## Stored data entries
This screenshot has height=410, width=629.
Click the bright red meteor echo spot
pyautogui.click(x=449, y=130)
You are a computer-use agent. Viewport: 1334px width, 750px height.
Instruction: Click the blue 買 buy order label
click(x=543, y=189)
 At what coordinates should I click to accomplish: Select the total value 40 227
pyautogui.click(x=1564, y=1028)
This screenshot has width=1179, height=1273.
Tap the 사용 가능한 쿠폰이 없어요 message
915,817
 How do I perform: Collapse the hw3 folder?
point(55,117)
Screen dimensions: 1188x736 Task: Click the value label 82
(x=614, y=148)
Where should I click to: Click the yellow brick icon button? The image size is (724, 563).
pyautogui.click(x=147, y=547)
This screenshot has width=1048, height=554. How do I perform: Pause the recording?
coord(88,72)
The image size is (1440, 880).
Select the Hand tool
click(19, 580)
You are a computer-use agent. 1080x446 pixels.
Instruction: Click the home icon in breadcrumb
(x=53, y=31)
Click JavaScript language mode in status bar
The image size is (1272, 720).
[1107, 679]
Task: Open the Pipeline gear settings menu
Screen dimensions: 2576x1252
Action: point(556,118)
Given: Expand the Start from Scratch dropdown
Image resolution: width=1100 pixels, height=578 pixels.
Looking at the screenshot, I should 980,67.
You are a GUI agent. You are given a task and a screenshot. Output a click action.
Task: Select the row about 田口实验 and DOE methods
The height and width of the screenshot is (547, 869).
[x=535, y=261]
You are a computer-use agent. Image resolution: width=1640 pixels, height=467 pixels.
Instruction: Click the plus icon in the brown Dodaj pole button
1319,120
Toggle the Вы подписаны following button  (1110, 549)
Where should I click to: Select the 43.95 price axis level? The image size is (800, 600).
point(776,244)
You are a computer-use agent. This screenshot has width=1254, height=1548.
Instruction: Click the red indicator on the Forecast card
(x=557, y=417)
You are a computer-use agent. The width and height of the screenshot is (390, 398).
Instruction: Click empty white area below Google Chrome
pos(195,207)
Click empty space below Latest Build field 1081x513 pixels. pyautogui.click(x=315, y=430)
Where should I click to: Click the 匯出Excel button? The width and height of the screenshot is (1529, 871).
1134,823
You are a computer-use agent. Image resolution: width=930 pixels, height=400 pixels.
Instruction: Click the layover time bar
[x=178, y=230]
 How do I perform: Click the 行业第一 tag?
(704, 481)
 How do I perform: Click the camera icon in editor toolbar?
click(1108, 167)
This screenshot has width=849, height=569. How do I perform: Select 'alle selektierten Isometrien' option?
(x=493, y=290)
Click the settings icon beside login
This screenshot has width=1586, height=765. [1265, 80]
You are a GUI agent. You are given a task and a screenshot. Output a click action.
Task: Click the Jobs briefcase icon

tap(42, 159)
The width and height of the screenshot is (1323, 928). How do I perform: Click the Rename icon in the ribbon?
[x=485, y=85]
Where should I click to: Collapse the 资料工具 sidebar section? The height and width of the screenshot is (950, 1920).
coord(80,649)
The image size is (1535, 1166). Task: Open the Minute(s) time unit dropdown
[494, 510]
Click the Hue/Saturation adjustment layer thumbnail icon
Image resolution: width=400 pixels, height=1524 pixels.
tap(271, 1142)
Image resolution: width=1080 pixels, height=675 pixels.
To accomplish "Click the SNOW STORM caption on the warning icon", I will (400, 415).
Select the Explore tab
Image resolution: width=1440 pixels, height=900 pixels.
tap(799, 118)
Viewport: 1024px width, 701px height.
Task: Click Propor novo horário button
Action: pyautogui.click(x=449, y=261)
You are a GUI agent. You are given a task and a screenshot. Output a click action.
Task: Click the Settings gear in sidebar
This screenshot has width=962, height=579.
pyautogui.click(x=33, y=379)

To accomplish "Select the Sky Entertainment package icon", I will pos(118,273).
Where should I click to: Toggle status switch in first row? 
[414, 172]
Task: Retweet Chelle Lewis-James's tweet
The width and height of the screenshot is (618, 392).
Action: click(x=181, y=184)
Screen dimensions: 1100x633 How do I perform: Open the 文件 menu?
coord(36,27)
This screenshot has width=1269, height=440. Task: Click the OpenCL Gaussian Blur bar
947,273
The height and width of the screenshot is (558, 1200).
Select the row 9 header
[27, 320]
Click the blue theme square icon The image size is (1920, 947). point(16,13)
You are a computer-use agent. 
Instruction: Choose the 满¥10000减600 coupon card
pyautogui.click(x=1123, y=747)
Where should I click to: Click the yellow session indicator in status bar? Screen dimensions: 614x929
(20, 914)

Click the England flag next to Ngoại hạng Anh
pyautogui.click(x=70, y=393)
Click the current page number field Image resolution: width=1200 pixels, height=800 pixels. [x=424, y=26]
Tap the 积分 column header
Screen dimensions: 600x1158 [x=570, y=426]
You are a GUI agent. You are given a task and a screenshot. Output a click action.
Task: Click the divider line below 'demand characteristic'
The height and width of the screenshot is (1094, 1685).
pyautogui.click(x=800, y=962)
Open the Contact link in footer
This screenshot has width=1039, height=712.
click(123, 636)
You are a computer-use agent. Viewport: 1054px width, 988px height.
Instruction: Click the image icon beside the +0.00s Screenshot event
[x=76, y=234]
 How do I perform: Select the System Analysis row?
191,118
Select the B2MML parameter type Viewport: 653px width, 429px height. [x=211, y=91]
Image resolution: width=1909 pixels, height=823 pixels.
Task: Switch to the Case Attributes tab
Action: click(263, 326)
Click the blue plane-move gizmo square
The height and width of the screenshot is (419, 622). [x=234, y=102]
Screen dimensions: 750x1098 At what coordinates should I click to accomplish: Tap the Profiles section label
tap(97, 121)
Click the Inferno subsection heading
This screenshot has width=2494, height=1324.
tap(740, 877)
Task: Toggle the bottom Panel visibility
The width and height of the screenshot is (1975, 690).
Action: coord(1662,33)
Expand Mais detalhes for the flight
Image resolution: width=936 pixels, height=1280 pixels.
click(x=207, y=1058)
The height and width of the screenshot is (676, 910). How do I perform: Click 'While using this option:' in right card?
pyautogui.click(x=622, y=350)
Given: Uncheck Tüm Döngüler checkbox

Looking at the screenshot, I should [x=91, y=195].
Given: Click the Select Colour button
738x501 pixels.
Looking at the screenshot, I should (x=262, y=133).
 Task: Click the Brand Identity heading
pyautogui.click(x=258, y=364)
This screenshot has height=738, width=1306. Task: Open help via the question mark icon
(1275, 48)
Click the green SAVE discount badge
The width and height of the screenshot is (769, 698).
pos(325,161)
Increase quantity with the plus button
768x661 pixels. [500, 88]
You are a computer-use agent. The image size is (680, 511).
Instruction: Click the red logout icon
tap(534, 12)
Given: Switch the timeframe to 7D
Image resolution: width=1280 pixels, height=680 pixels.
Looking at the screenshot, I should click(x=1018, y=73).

## Exercise directions
Repeat word for word each line from the one with "The width and height of the screenshot is (769, 698)." to the end of the records above, inclusive.

## Task result
The width and height of the screenshot is (769, 698).
pos(325,161)
Increase quantity with the plus button
768x661 pixels. [500, 88]
You are a computer-use agent. The image size is (680, 511).
Instruction: Click the red logout icon
tap(534, 12)
Given: Switch the timeframe to 7D
Image resolution: width=1280 pixels, height=680 pixels.
Looking at the screenshot, I should click(x=1018, y=73).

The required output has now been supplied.